Any fan of the bizarre or down right obscure cinema, knows the name David Lynch. Over decades, he has sealed his place as the master of American mainstream arthouse with his debut film Eraserhead; which is among his best film and if not, one of the most disturbing pieces of independent cinema to grace US soil.

Throughout the years, he has expanded in many different genre pieces and themes for film including alcoholism, surrealism, sexual dysfunction, and identity crisis. With his newest film Inland Empire finally released, many fans are left confused due to the sprawling 3 hours of nonsense that seems like every deleted scene from a Lynch film mashed together and given reject characters.

The film pays its homage to his own creation, Mulholland Drive, at the very beginning and continues throughout the runtime. Lynch's muse Laura Dern stars in the film which quite simply, is about a woman in trouble. The reason he never explained this is because i don't even think he knows what this film is about.

Many theories have been unearthed and clues pieced together to form some plot about a woman with an acting curse. Many of the scenes are just completely random and fit in nowhere. The only satisfaction presented in this film is the score, the rabbit scenes, and the tense screen on the poster pictured above.

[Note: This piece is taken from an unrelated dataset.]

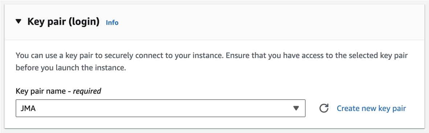429x133 pixels.
Task: Click empty middle of key pair selector
Action: coord(164,108)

Many of the scenes are disjointed and connected with an amazing soundtrack. The soundtrack is one of the key elements in the deliverence of the story. If it wasn't for the soundtrack, i might have completely despised this film. Over the years, Lynch has accumulated an unnecessarily huge fanbase. With this in mind, the decision to permanently switch to Digital Video isn't that strange at all.

With the rise of David Lynch, the "auteur", it seems he realized that he could make an extreme amount of capital off the situation, thus releasing his own brand of coffee beans tagged with the line "It's all in the beans ... and I'm just full of beans." This tagline is either self-mocking or just an attempt to make people fashionable if you gobble up Lynch's beans. Some might get hotheaded and lash out on me by saying "You just didn't get it lol". My friends, i didn't want to get it. The hallucination within another hallucination just got old after 30 minutes.

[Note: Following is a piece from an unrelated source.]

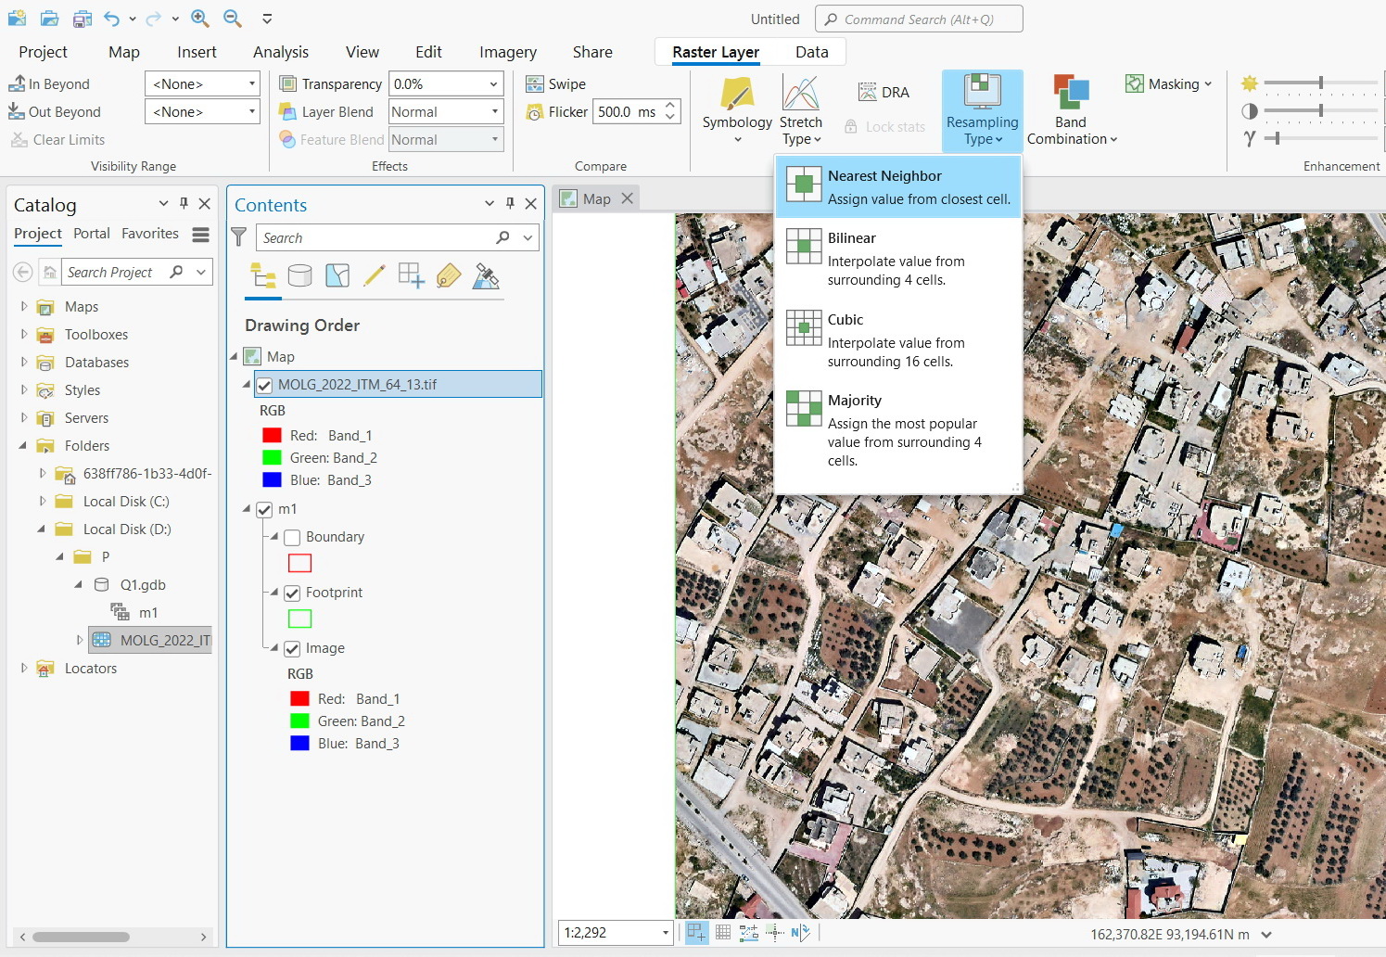Click the DRA button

With the beans in tow, it looks now that the reason for the digital video choice is the cost. Lynch can make a film for half the price now, and even more people will buy it. It's an amazing profit, which must account for his fashionable coffee table. Lynch's DVD company ABSURDA seems to have blown his ego huge. For his privately released films, he has a special edition which includes a huge cardboard box for an extra 10 - 20 dollars. If the world allows something such as Dumbland to be sold for the same amount of any other classic film, i don't want to be apart of it.

Inland Empire is just a rehash of Lost Highway, Mulholland Drive, and a plethora of concepts from Lynch's assorted projects, self-boasting his throne of experimentation. It seems the days for Lynch to make a good film are long over. If you look at his films in a broader perspective, his characters are no more contrived than in any Wes Anderson film; the same absurdity, the juvenile pauses to build atmosphere; and the same Twin Peaks characters in a never-ending rerun.

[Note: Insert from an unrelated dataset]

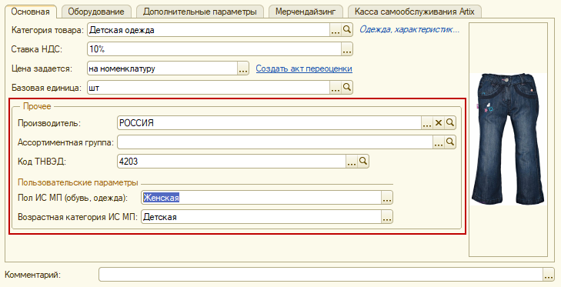Image resolution: width=561 pixels, height=287 pixels.
Task: Expand the Ставка НДС selection list
Action: 347,49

Final Words: Inland Empire is the result of the corpse of Dali shitting on film, and no, that is not flattery.


-Maq

2 comments:

JD said...

This is a hard film to get through. I saw at our AFI theater and of his recent films, Lost Highway and Mulholland Drive stood out more to me.
Great article!!

Anonymous said...

This movie was pure fucking torture, Lynch is a victim of hypnosis as he has been brainwashed over the last couple of years by transcendental meditation (which is know for creating one track minded nut jobs). Lynch believes anything he does is amazing and you must pay to see it. I doubt Lynch would even be hired by any studio ever again so he'll be peddling sub-par digital goods from here on out. His 80s films are amazing.